**Provided entries**

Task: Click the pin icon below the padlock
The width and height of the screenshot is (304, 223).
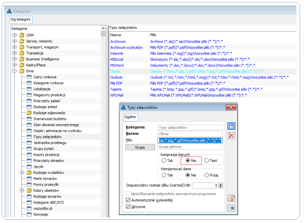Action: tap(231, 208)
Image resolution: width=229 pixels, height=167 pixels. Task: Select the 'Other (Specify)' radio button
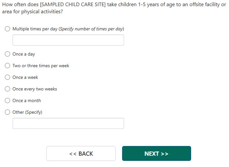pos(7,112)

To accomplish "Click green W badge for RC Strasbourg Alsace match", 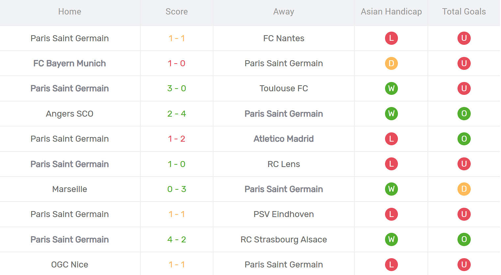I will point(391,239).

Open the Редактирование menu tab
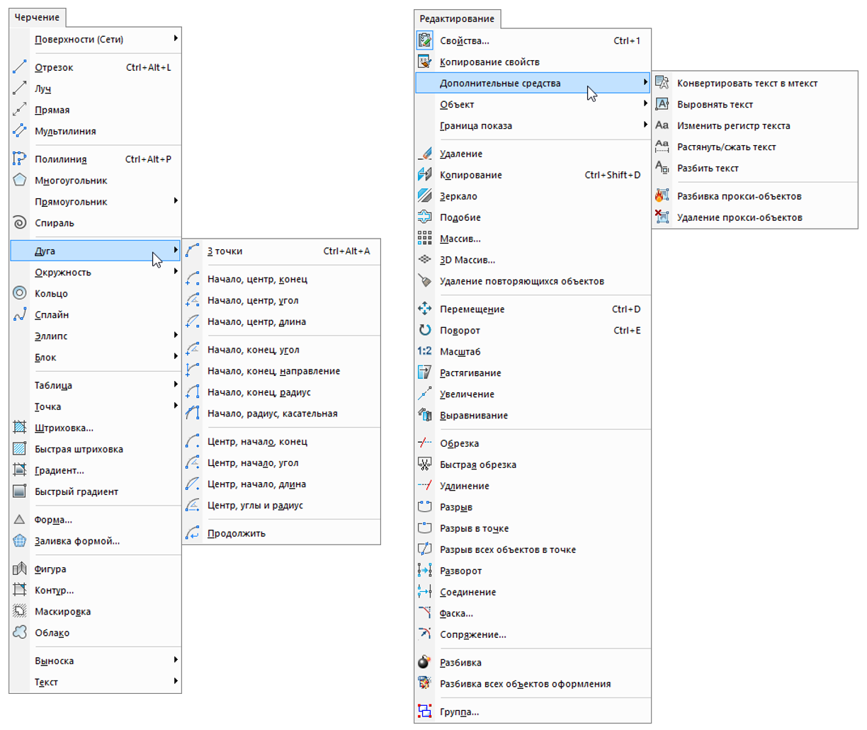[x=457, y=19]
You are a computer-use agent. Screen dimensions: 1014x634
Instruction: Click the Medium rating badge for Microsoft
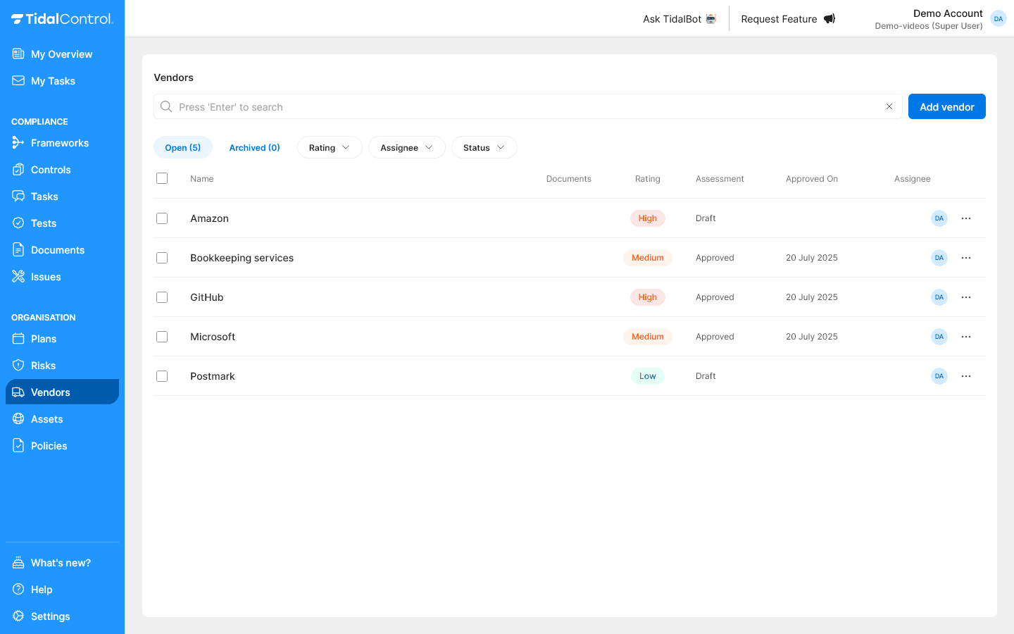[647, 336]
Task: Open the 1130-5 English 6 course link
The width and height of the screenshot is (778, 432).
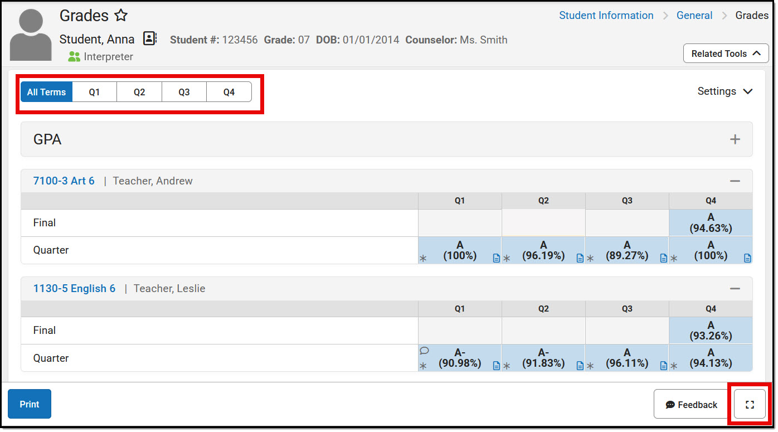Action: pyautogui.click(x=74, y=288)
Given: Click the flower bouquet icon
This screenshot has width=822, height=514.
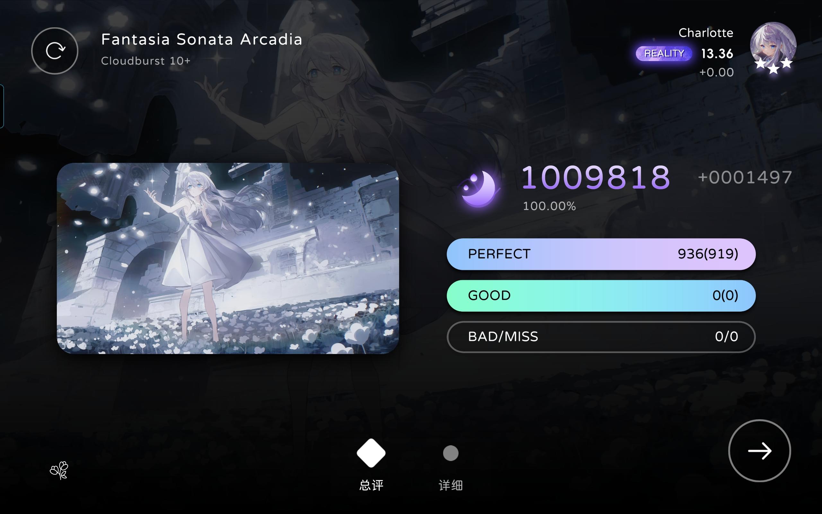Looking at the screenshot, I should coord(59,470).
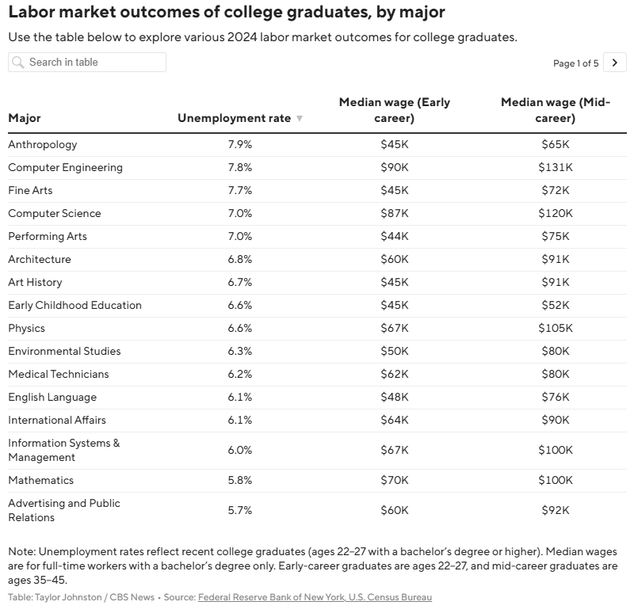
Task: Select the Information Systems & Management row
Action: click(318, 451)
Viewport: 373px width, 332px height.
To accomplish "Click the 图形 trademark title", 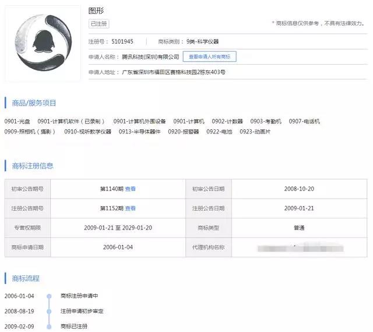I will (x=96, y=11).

**Work task**
Among the lines of the preceding data, which ones hold the word "icon"? List them.

**Task result**
Task: Click the pin icon below the padlock
Given: Click the flower bouquet icon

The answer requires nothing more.